Conquering your fears
Overcoming anxiety of releasing your art - now what?

Note: This article reflects particularly towards myself releasing music and my own experience, but this can be portrayed into any form and doesn’t need to be specifically aimed towards musicians. We’re all artists and we all struggle the same at one point or another.
In any form of art, amongst other things, we tend to feel anxiety when the time comes to release it to the world. The fear of putting yourself out there, baring all your emotions and your inner dialogue, for the world to criticize can become overwhelming.
Myself, like many others dealt with the near crippling feeling of putting my work out there because it was an extension of who I am and how I truly felt and the vulnerability of having that available to others was devastating mentally. So, instead of facing that, I made my music and kept it sheltered in files on my computer, hidden from the raw, unforgiving world like an overbearing parent.
Feeling insecure about my art, specifically my vocals, I had convinced myself that I was not a vocalist. I refused to sing under any circumstance and used exceptional excuses for not advancing like “I need to find a singer before I can do anything with my music”. This was a good hiding spot for me emotional because as long as I could say that, I knew that I wouldn’t have to worry about carrying on further than I had.
This sort of thinking was also the very downfall of my music creation and my musical journey. For years I carried on this charade of life altering lies, consistently blaming my lack of finding a vocalist for my inability to be a musician. I was dependent on other people to project me further.
While searching for ways to multi-track record my songs, I stumbled on an app by Bandlab (Not Sponsored), a Singapore-based company that develops a free mobile and online DAW (Digital Audio Workspace). A couple hours of tinkering and I fell in love. Here I had in the palm of my hand, an entire mobile recording software that I was able to record multiple parts for the best possible quality. After researching the company, I had learned that they also make a series of interfaces to plug your instruments directly into so I set out to find the best one for me.

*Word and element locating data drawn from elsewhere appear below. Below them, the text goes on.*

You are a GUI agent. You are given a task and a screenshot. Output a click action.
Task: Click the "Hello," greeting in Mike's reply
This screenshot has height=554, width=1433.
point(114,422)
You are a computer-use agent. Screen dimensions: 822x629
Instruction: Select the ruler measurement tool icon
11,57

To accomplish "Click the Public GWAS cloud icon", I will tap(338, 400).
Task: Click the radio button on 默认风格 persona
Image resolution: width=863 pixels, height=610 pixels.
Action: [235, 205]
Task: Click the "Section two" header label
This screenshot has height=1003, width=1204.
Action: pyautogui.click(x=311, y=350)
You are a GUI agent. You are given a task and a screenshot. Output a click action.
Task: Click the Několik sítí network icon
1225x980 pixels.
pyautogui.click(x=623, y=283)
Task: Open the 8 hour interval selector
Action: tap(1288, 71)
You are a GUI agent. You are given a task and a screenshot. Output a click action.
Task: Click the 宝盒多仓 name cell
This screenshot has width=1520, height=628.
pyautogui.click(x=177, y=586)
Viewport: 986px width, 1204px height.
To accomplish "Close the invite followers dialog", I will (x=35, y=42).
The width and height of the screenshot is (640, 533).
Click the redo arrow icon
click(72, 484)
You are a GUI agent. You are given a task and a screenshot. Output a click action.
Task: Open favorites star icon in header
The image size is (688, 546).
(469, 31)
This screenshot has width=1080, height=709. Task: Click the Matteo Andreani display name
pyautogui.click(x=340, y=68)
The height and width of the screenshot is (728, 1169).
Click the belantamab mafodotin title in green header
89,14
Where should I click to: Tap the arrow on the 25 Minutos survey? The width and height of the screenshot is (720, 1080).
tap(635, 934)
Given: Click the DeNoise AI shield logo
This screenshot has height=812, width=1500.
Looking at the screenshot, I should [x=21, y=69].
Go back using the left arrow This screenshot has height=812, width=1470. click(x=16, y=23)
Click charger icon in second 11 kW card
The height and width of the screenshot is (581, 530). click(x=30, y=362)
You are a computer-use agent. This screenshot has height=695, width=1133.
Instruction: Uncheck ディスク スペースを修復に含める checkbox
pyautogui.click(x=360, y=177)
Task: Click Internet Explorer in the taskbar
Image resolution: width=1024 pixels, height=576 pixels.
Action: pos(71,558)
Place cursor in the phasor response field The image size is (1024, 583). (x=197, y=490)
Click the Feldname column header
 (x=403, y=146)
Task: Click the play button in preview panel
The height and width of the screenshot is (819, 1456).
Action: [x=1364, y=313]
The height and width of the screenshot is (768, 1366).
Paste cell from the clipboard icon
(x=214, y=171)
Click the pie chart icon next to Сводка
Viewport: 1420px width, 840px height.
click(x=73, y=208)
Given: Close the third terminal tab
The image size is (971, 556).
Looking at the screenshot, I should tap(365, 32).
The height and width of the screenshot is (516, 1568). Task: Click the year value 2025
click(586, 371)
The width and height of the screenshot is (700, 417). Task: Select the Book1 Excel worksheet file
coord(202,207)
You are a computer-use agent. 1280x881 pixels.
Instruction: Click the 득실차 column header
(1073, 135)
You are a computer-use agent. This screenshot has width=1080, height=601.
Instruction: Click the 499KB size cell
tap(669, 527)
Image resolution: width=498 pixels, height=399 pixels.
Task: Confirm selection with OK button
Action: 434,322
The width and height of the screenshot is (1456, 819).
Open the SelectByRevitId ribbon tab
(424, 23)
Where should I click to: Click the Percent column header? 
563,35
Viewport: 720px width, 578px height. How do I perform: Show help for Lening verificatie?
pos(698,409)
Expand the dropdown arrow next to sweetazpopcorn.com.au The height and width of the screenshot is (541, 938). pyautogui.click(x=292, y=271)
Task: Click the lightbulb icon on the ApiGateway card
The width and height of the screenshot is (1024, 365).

I found and purchased one called the “Link Analog” which is a palm sized interface made specifically for mobile use only. I was nothing short of enthusiastic.
So there I was, able to create the best, highest quality music to my ability and still I was short of vocals because I couldn’t get over that hump. Then, amidst conversations, I had stated I can’t sing and I don’t, when I was asked a simple question.
“Have you ever been told you can’t sing?”
to which of course I replied “no, I haven't”
At that point I was hit with a question that I couldn’t answer.
“If you haven’t been told you can’t then how do you know?”
I took a long pause, a moment to think and when I couldn’t come up with a response, I knew in that moment that I had been fooling myself. Not to say I’m this unreal, legendary vocalist, but instead, somebody that has led myself to believe I’m not good based on my own opinion. That conversation carried on in a capacity that I was not prepared for. With questions like:
“How can you know if your music is good or bad if you never release it”
“You’ll never know if you don't try”
and of course the life altering statement:
“Do you want to look back 10 years from now talking about how you wanted to be a musician when you never tried?”
Point taken. Why keep talking about my music, boasting it with so much pride and yet I do nothing with it other than that.
It was that very moment that I knew all my fears were just MY fears. I had been complimented on the music I made, but never been told anything regarding my vocals because I had never even tried to show them to anyone.
That weekend I set out to do something I never thought I would. I recorded the vocals to a song and hands shaking, full of anxiety, I posted it to Soundcloud. This isn’t some kind of triumphant “and overnight I blew up and my dreams came true” story, but I did receive some lovely feedback and a fair amount of plays. From there, I reluctantly recorded the vocals to another song and posted that one.
With each song I posted, the more confident I got and with the growing confidence I was able to step out of the comfort zone vocally and work on any flaws I had. Song after song, I kept going, happier with each song until one day I sat there realizing that I had completed an album worth of songs and on January 1st, 2021, my debut album “Fast & Folky”, completely written, recorded, performed and mastered by myself was released to Spotify and all streaming sites.
I always wanted to make an album, but never thought I would or even could and realistically I wouldn’t have if I kept using the same excuses that previously plagued my mind. It’s easier to say something than to actually do it, I get that, but what this journey has taught me is this: the fears you have are just that.. YOUR fears. Those fears will continue to haunt you and hold you back if you allow them to. If you spend your whole life afraid to cross the street, you’ll miss what’s on the other side.
Take a deep breath, close your eyes and take that step. It may not be as bad as you feared, it may be exactly what you feared, but either way, not knowing is worse.
“Take a deep breath, close your eyes and take that step.”